Use nginx upstream group with multiple ports

You must define port in every server entry in upstream. If you don't nginx will set it to 80. So server 10.240.0.26; actually means server 10.240.0.26:80;.

You could define several upstream blocks though:

upstream production_1234 {
    server 10.240.0.26:1234;
    server 10.240.0.27:1234;
}
upstream production_4321 {
    server 10.240.0.26:4321;
    server 10.240.0.27:4321;
}
server {
    listen 80;
    server_name some.host;
    location / {
        proxy_pass http://production_1234;
    }
}
server {
    listen 80;
    server_name other.host;
    location / {
        proxy_pass http://production_4321;
    }
}

Another option is to configure your local DNS to resolve hostname production to several IPs, and in this case nginx will use them all.
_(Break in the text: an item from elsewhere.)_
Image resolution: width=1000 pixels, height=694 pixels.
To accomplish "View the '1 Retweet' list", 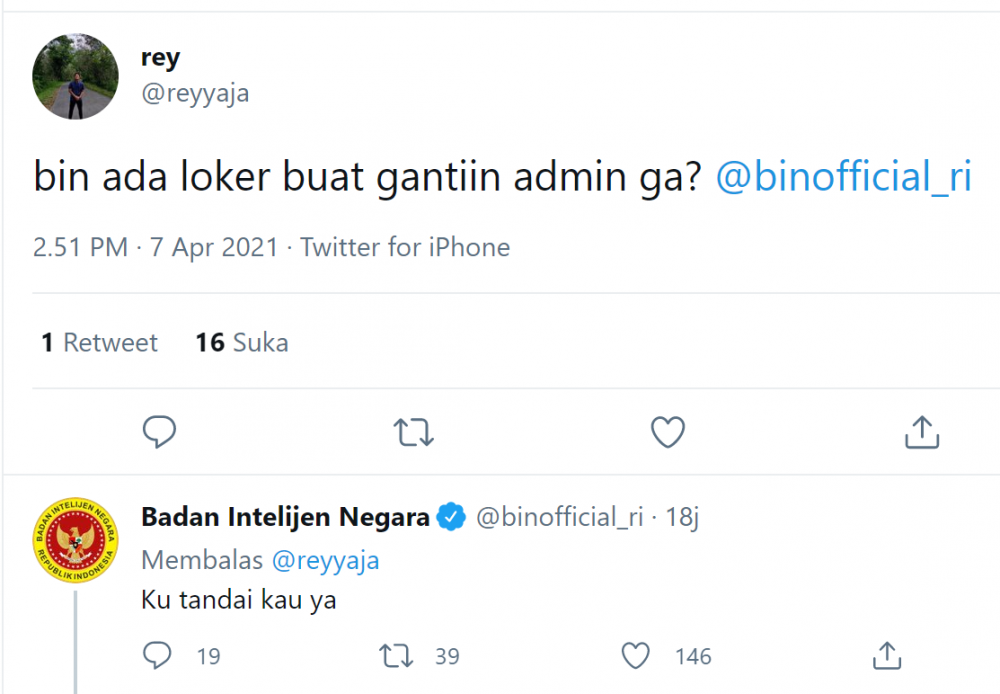I will [99, 343].
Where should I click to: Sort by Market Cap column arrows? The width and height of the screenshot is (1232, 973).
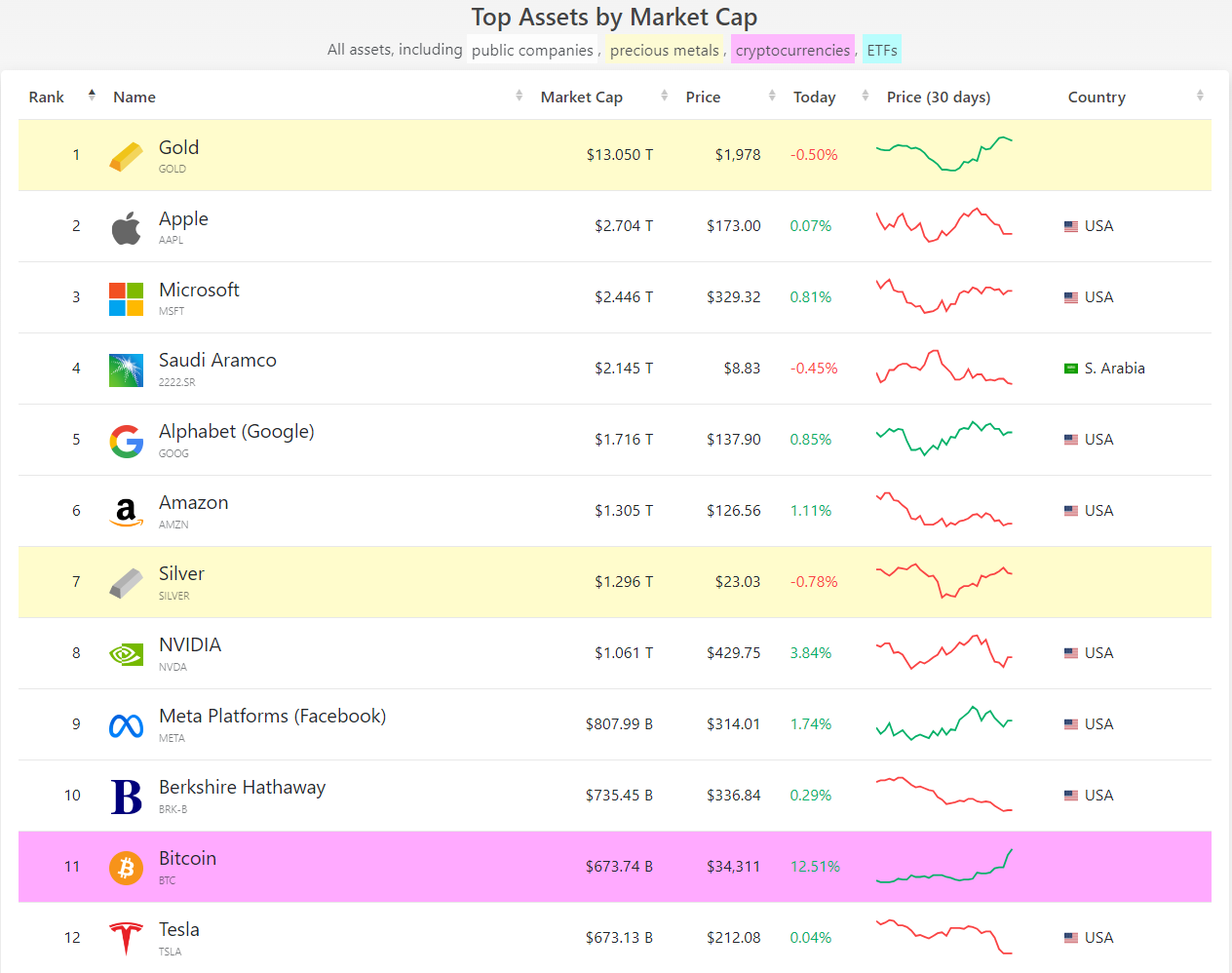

http://nginx.org/r/proxy_pass: If a domain name resolves to several addresses, all of them will be used in a round-robin fashion.

server {
    listen 80;
    server_name some.host;
    location / {
        proxy_pass http://production:1234;
    }
}

When you use upstreams, the ports are defined in the upstream blocks:

upstream production {
    server 10.240.0.26:8080;
    server 10.240.0.27:8081;
}

In other words, nginx resolves proxy_pass argument either to a upstream group or a host:port pair. When you use a variable as argument, it only resolves to host:port pair.